FASANO – Sarà l’adeguamento del piano costa alle direttive regionali uno dei primi banchi di prova della nuova Amministrazione Di Bari. Lo strumento, messo nel cassetto durante la campagna elettorale, sarà oggetto di attento studio soprattutto da parte dell’assessore all’urbanistica Giuseppe Angelini. Leggendo il programma elettorale del sindaco Di Bari la predisposizione del piano comunale della costa era il primo impegno, a livello urbanistico, da attuare. Si leggeva anche nei termini previsti ma questo non è accaduto anche se nessun comune pugliese ha ancora presentato il proprio piano in Regione.

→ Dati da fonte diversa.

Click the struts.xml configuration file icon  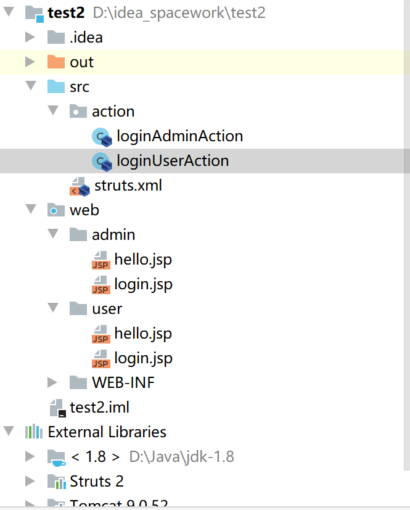79,186
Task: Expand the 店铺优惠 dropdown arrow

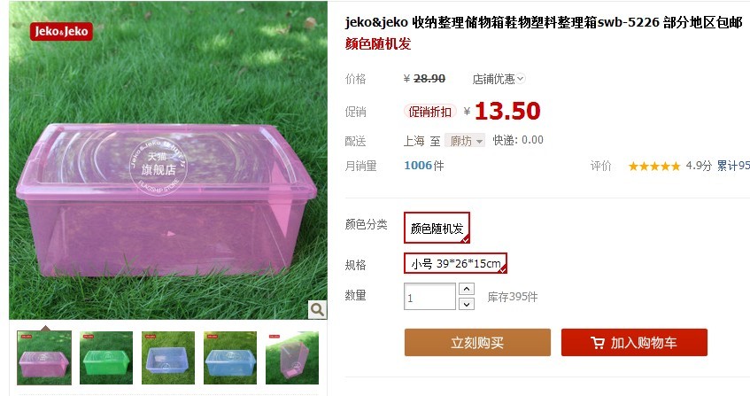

La regolamentazione delle aree demaniali per un territorio come il nostro, ormai decisamente a vocazione turistica, riveste un’importanza fondamentale. E proprio il piano costa potrebbe rappresentare anche il vero banco di prova per il nuovo piano urbanistico generale di cui Fasano ha necessariamente bisogno anche per sostituire l’attuale piano regolatore generale che è datato 1988.
A proposito della costa la vera spada di Damocle pendente sul nostro territorio è l’intenzione, da parte del Governo Monti, di mettere all’asta, a partire dal 2015 proprio le concessioni demaniali. In questo periodo di crisi molti operatori turistici e gestori di lidi potrebbero perdere in un attimo quanto fatto in tanti anni a favore di chi, magari, a liquidità maggiori.